A new study from Denmark says long-term exposure to low levels of air pollution could increase the risk of developing severe chronic obstructive pulmonary disease (COPD).
Previous research has found a link between high levels of air pollution and exacerbation of COPD, but this study connects long-term air pollution exposure to the development or progression of the lung disease, according to the researchers.
"Our findings have significance on a number of levels - patients, primary care physicians, pulmonologists and public health officials should take note," lead researcher Zorana Andersen, a post-doctoral fellow at the Institute of Cancer Epidemiology of the Danish Cancer Society in Copenhagen, said in an American Thoracic Society news release.
Andersen and colleagues analysed data to compare air pollution exposure and COPD incidence among more than 52,000 people, ages 50 to 64, who lived in Copenhagen and Aarhus (the two largest cities in Denmark).

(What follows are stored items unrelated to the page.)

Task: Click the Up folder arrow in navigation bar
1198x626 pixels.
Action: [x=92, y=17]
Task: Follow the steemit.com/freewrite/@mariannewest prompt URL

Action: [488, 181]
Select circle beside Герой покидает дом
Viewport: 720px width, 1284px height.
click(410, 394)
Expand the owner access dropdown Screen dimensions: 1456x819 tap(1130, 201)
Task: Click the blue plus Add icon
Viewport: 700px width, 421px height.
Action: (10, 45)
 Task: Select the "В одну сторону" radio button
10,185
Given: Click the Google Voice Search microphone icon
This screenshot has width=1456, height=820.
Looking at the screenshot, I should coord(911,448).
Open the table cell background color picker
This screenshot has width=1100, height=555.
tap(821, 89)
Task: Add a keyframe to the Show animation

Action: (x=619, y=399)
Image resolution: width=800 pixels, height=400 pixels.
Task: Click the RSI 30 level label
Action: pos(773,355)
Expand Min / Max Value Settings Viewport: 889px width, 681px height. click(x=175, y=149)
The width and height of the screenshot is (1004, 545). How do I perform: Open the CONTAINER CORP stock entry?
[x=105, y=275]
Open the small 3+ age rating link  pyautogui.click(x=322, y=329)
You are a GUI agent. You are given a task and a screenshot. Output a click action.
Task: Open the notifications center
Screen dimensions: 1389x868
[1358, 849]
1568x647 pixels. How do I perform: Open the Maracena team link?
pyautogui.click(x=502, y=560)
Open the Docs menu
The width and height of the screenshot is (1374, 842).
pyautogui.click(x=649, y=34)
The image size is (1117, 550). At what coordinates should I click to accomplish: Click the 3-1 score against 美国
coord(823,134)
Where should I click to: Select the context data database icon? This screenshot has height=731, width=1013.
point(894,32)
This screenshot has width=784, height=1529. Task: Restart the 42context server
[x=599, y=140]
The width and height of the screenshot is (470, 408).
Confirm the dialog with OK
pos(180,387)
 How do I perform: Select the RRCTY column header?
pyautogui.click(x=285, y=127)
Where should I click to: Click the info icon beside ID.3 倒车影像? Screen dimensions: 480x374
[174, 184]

They found a "significant" association between long-term exposure to low levels of air pollution and COPD, even after they accounted for smoking status and other factors that affect COPD risk.
The association was strongest for people with diabetes and asthma and was slightly stronger for men, obese people, and those who ate less than 240 grams of fruit per day.
"These results are in agreement with those of other cross-sectional studies on COPD and air pollution and longitudinal studies of air pollution and lung function. [They] strengthen the conclusion that air pollution is a causal agent in development of COPD," Andersen said.
The study appears online ahead of print in the American Journal of Respiratory and Critical Care Medicine.